GIVEN RECORDS: Begin

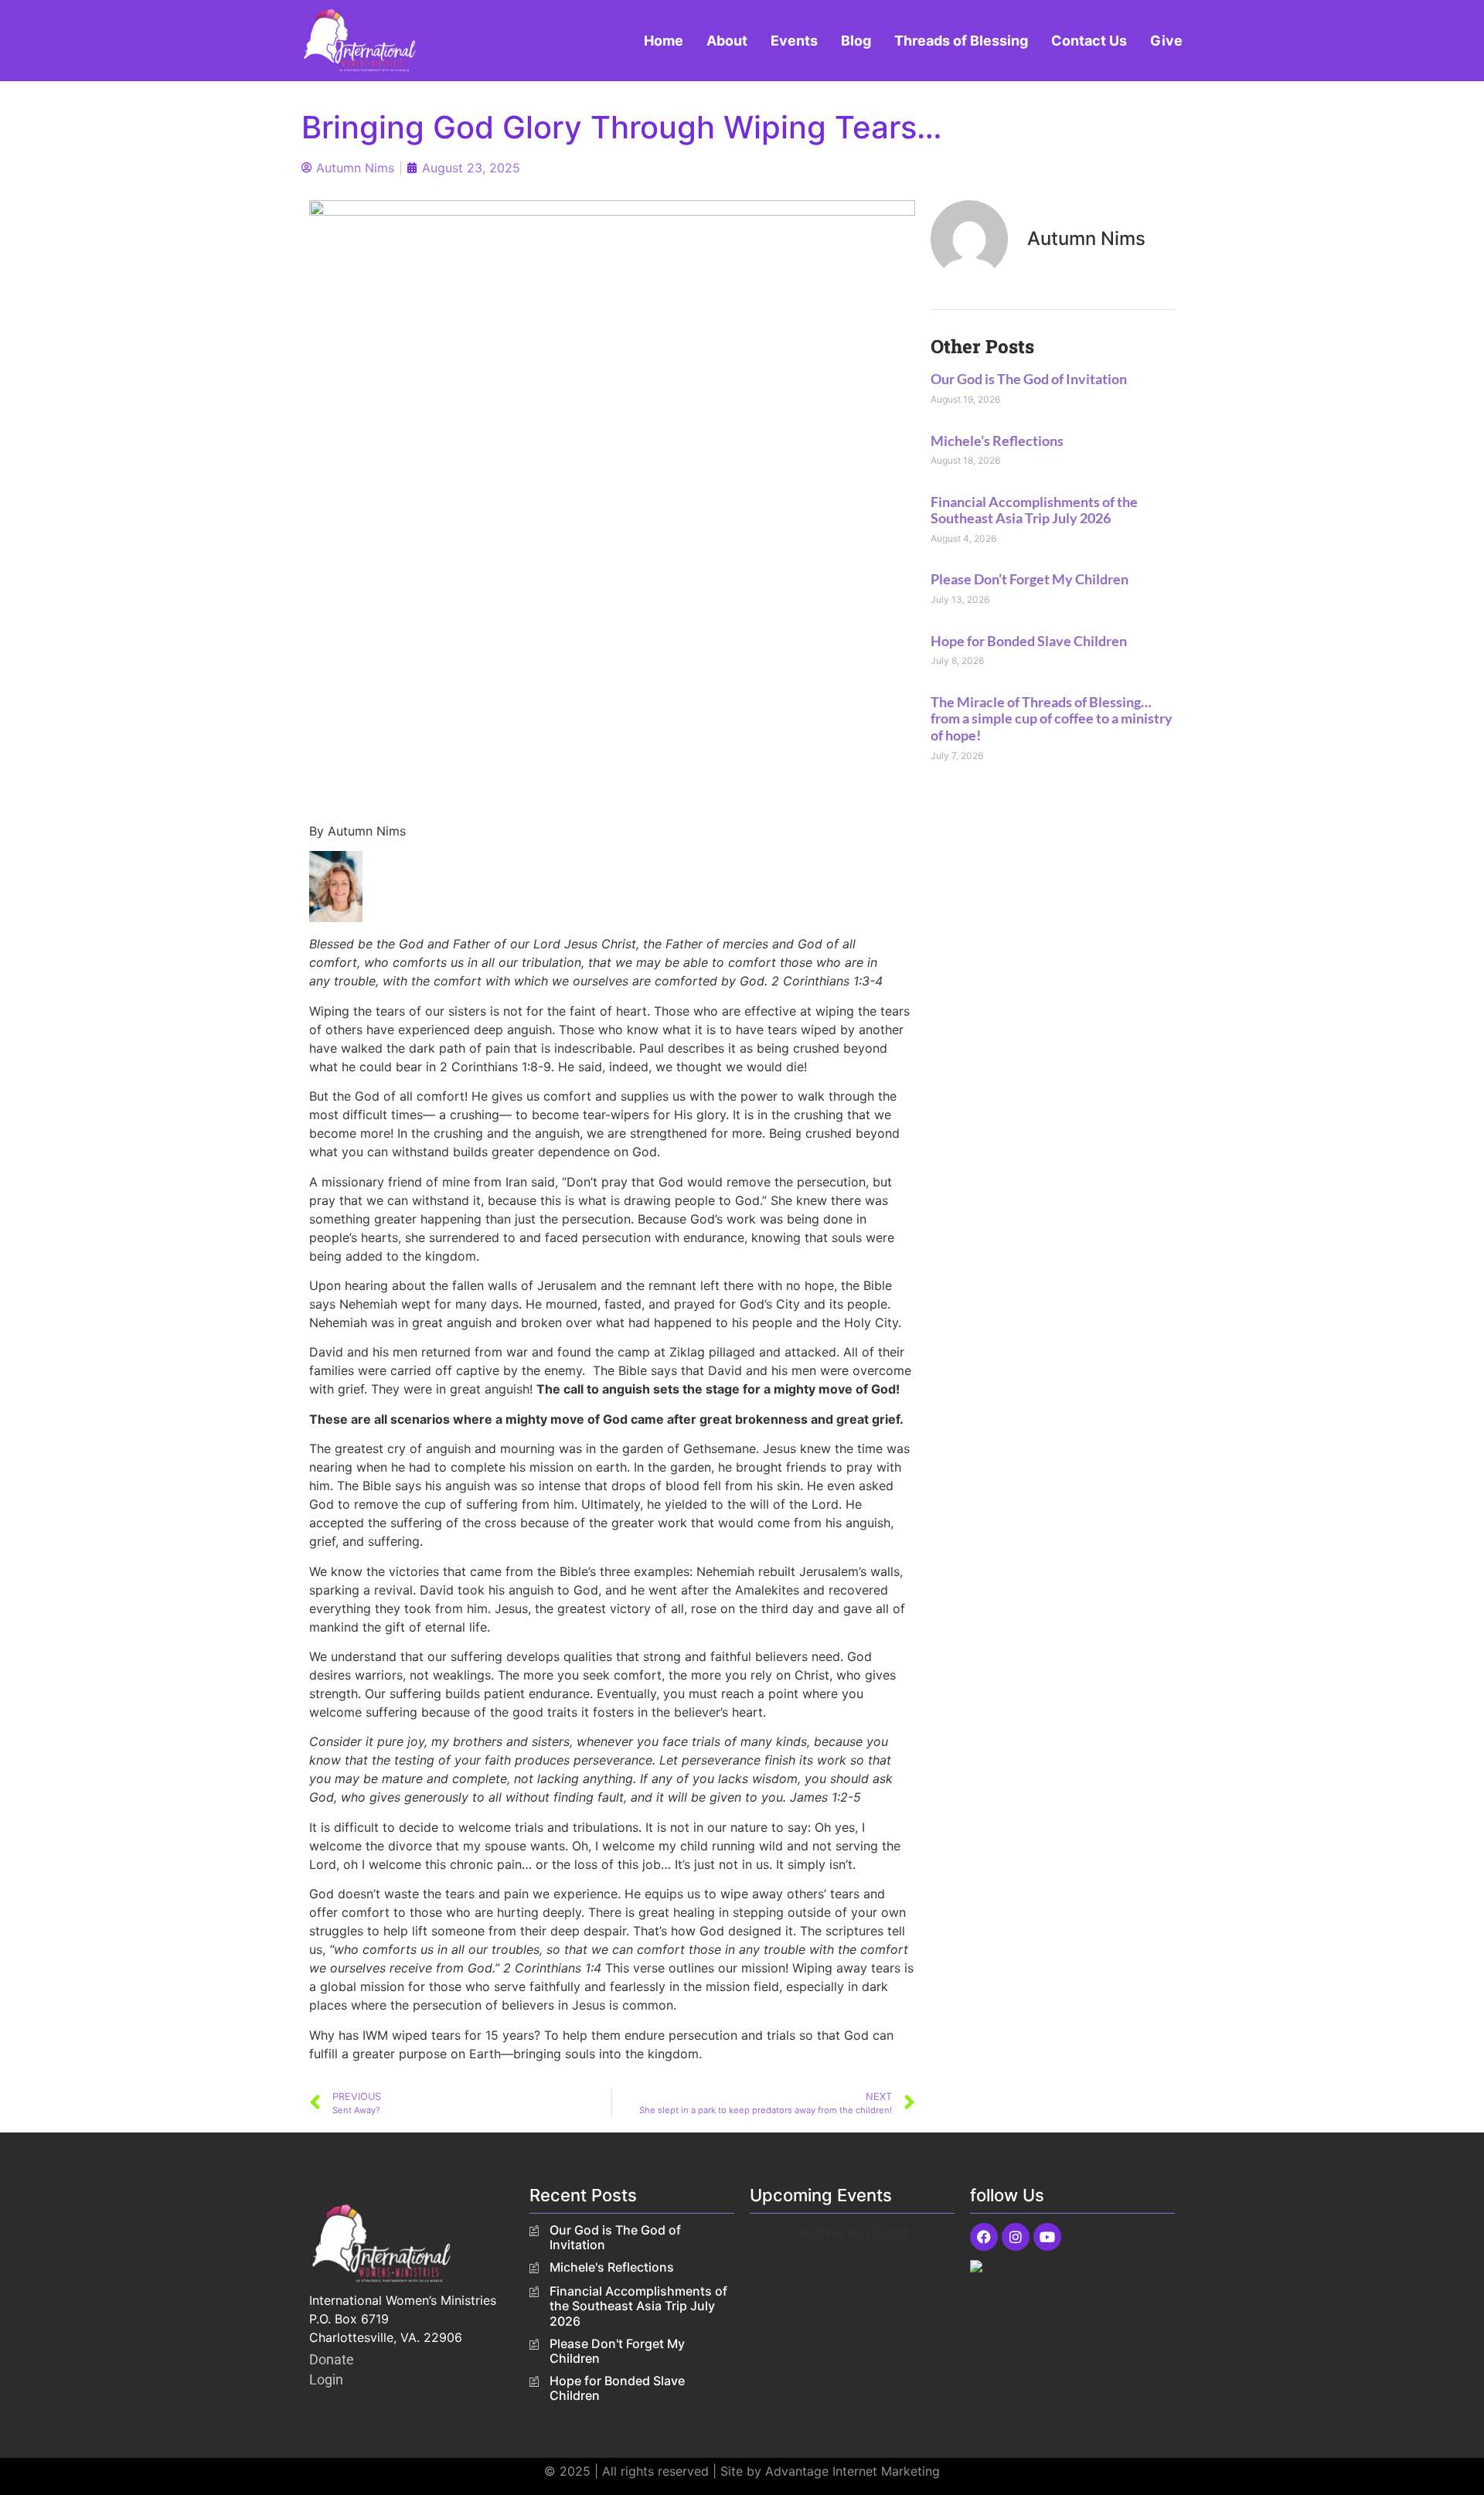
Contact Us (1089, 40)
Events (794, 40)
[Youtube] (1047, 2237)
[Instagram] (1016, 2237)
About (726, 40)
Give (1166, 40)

GIVEN RECORDS: End
GIVEN RECORDS: Begin

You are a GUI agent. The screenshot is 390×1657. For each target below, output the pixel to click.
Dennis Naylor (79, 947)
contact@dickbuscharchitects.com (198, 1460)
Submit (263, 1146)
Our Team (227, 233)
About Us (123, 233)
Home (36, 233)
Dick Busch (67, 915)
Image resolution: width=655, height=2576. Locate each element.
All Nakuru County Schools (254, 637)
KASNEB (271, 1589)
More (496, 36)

GIVEN RECORDS: End

WHAT THIS TASK INVOLVES: Only the lines above from the one with "About Us (123, 233)" through the one with "More (496, 36)" should be duplicated, character for character.

TASK RESPONSE:
About Us (123, 233)
Home (36, 233)
Dick Busch (67, 915)
Image resolution: width=655, height=2576. Locate each element.
All Nakuru County Schools (254, 637)
KASNEB (271, 1589)
More (496, 36)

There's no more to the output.